Tuesday, June 27, 2006

VBS or Bust

Today was day one of my tenure over the 2-3 year olds at our church's Vacation Bible School.
The kids are great. I can openly talk about it now that I've had my massage, bubble bath and two hour nap for the day. It's funny how five two-year-olds can make a full days work at my job look like a day in the park...

Thursday, June 22, 2006

Lord Help Me

It's family reunion time again.
Tomorrow, I'll make the 250-mile journey to Kerrville to be cheek-pinched until I bruise, to be constantly grilled on my choice to not yet mother a child, and to be forced to dress up in Western garb since our reunions always have cheesy themes.
I'm contemplating going for the fiesta theme this year in an outright act of rebellion.

Monday, June 19, 2006

The Latest Installment in the Bud Light Series:

Check it out - we have our own commercial now :)

Bud Light Presents Real Men of Genius.
Real Men of Genuis

Today we salute you Mr. Way Too Proud of Texas Guy.

Mr. Way Too Proud of Texas Guy!

Men from lesser states might know their state's capital, but you? You know you're state's bird, tree and even reptile.

Love that horny toad.

You display your pride with your Lone Star tattoo, "Native Texan" bumper sticker, and contempt for any state that doesn't start with "Tex" and end with "as."

That spells Texas.

Sure, there are 49 other states in the Union, but they are smaller, wussier, and the people talk funny.

Yankee wussies.

So crack open a nice cold Bud Light, oh lover of the Lone Star state. Because all that flag waving must have made you thirsty.

Friday, June 16, 2006

A WOO HOO!

IT'S PAY DAY, BIOTCHES!!!

Tuesday, June 13, 2006

Country Girl?

Yesterday, one of the girls in the office told us she had a surprise breakfast that she was going to make for us.
I was so excited - in my mind, I envisioned kolaches, cheesecake, scrambled eggs, breakfast tacos, or something of the like.
She shows up with deviled eggs and caviar.
Eww.
Turns out I'm not big on fish eggs prior to 8:00 am.
OR EVER.

Sunday, June 11, 2006

A Day In The Life

Last week, when my girls were in town, I had made arrangements to pick Lisa up from her friend's apartment in Houston.
Being that I'm stupid when it comes to directions, Lisa and friend agreed to meet me at the front gate and drive me to the apartment.
So when I get to the apartment, I (obviously)call Lisa, and our telephone convo goes something like this:
Lisa: Hello?
Courtney: Shibbie! I'm here - where to go now?
Lisa: Take a left at the first intersection after the front gate and I'll meet you in the car. I'm in a blue Chevy Aveo.
Courtney: Oh, I think I see you...ooh, kickin' car, Shibbie. I'll bet you're having fun with that, huh? (she says in semi-sarcastic tone.)
Lisa: Don't make fun of it, it gets 40 miles to the gallon.
Courtney: (thinks to herself, "I wonder why Lisa's so defensive over somebody else's car," but stupidly continues) Well it should get 40 miles to the gallon, it looks like a freakin' egg with lights!
Lisa: gives her best "I'm not mad" half-hearted laugh

Upon nearing the car, Courtney is hit with the thought that something's off. Is it that Lisa appears to have darkened her hair? No no, that's not it. Perhaps the fact that Lisa's hair appears to have magically straightened itself? And then it hits her like a ton of bricks - it's the fact that it's not actually Lisa who's talking back to her! Shit, shit, shit! It's actually Lisa's friend, and owner of said car, who Courtney's been sarcastically conversing with.

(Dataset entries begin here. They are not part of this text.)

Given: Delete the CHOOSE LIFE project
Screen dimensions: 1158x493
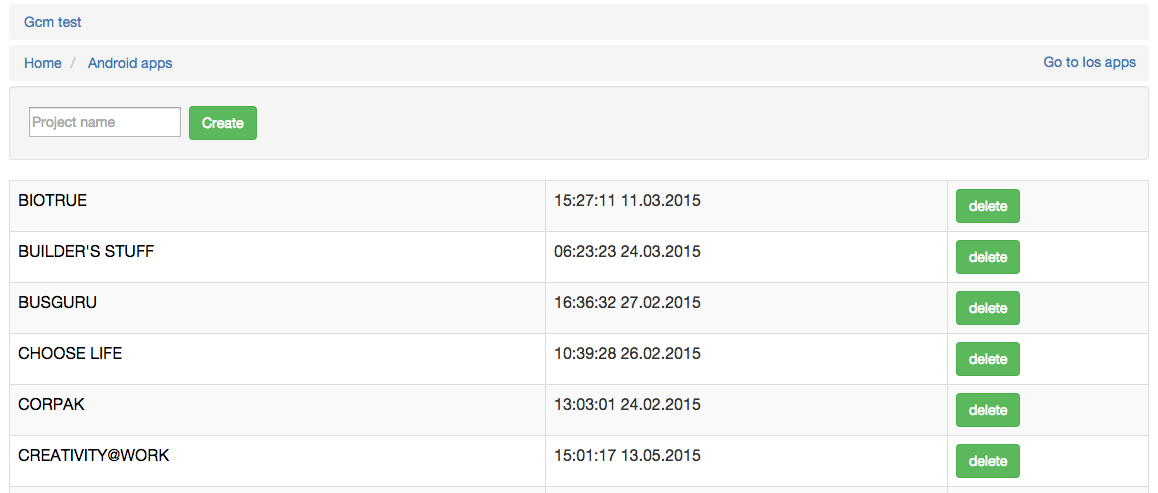Looking at the screenshot, I should coord(987,359).
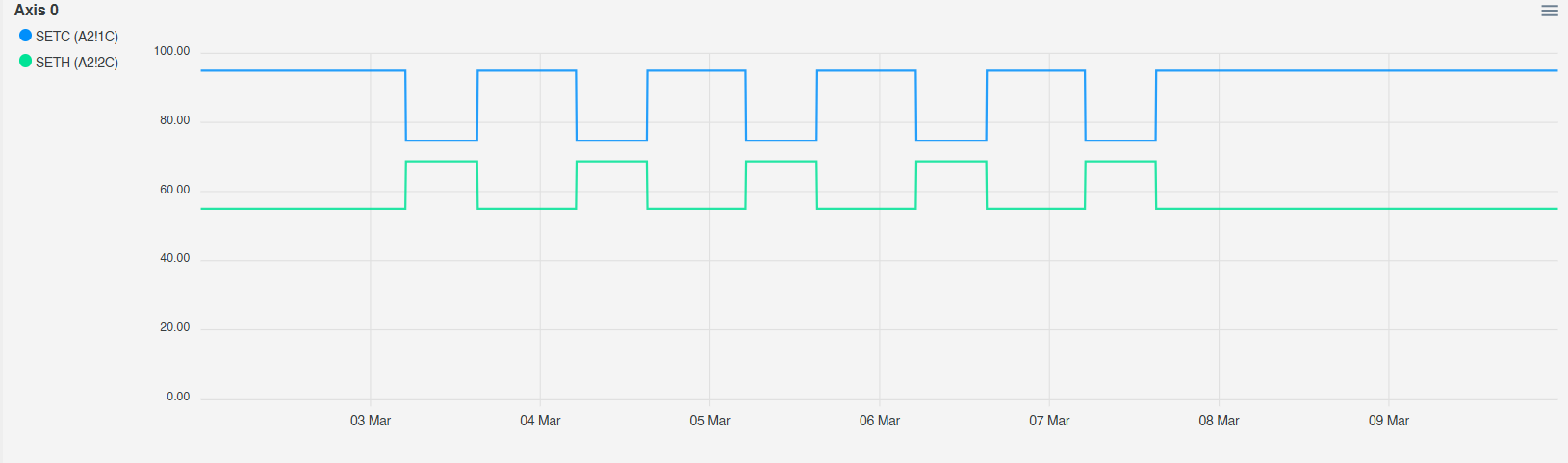
Task: Click the blue SETC legend dot
Action: point(25,36)
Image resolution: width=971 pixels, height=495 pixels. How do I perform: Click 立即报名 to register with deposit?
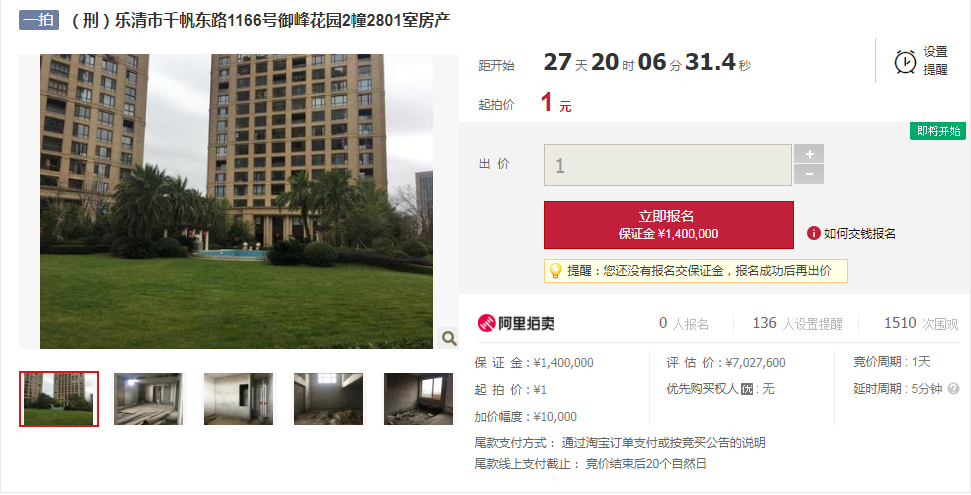[x=669, y=224]
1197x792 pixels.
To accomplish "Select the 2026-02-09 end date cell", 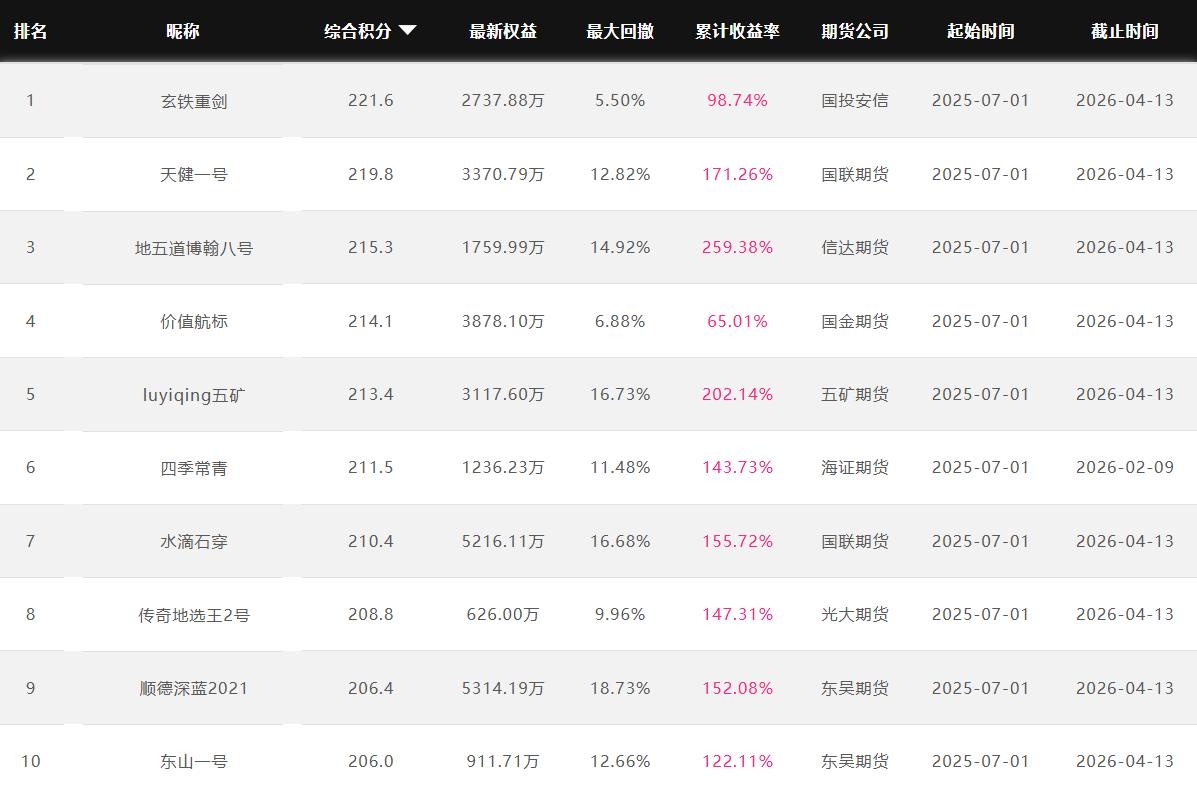I will tap(1125, 468).
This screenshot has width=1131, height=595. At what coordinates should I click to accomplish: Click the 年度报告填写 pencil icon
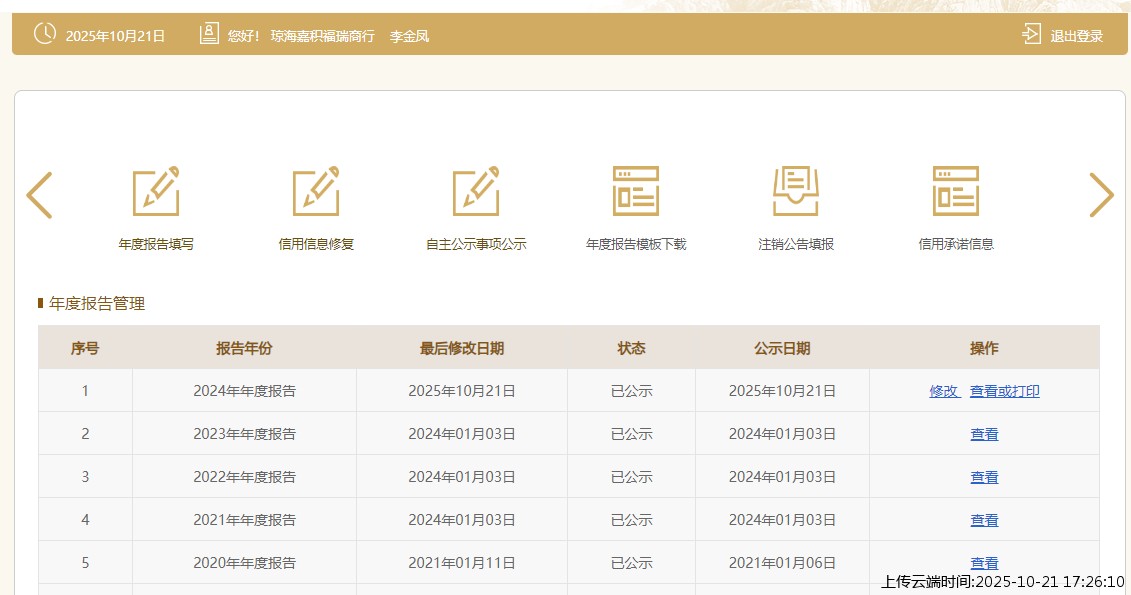point(156,191)
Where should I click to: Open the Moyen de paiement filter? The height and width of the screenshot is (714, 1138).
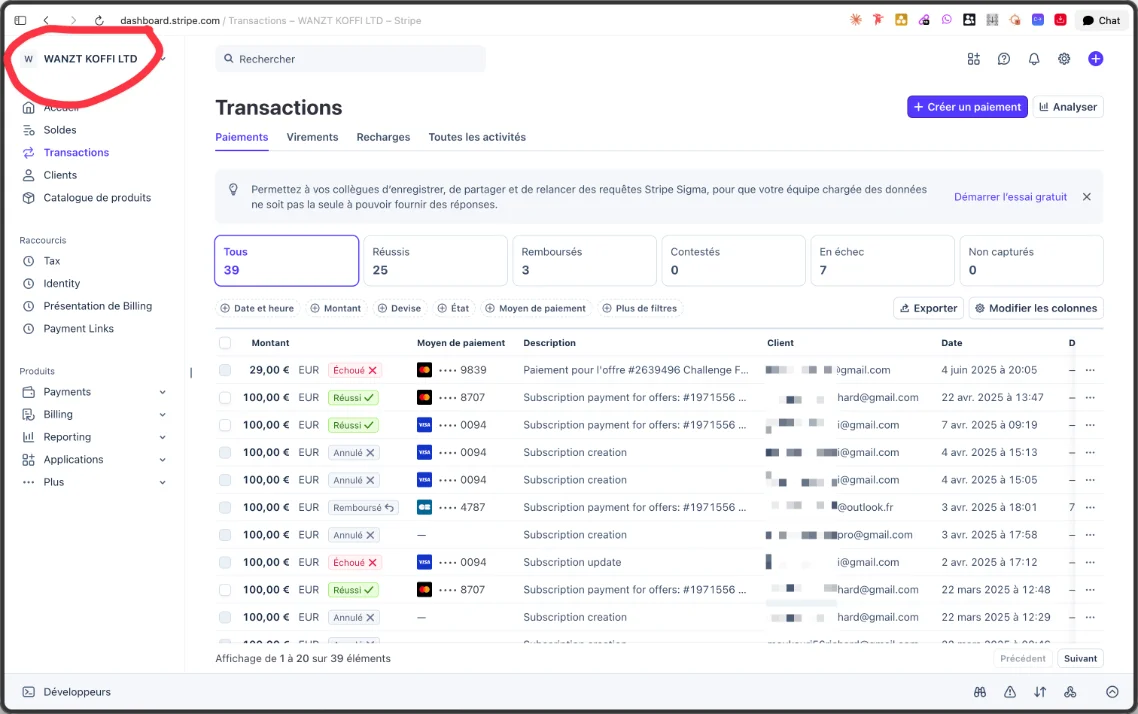point(535,308)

As Courtney gets out of her own cheap ass, economical car, she gives her best "nothing's happened here" smile at Shibbie-friend and says, "It's so nice to meet you, I've heard so much about you."
Shit, shit, shit!

Friday, June 09, 2006

Always the Bridesmaid...

Baby showers at work are the worst.
We had one this morning. It's probably the 6th one that we've had since I've been working here.
Inevitably, creepy coworker is going to turn to me midway through the shower and say in a voice loud enough for EVERYBODY to hear, "I think we know who's next."
STOP IT!

Monday, June 05, 2006

Girls Weekend Is:

Laying out at the pool...


Going to the beach...


And having "spa" night


It's being silly...


And being sassy...


Being healthy...


And being bad...


But most of all, it's about being with your girls :)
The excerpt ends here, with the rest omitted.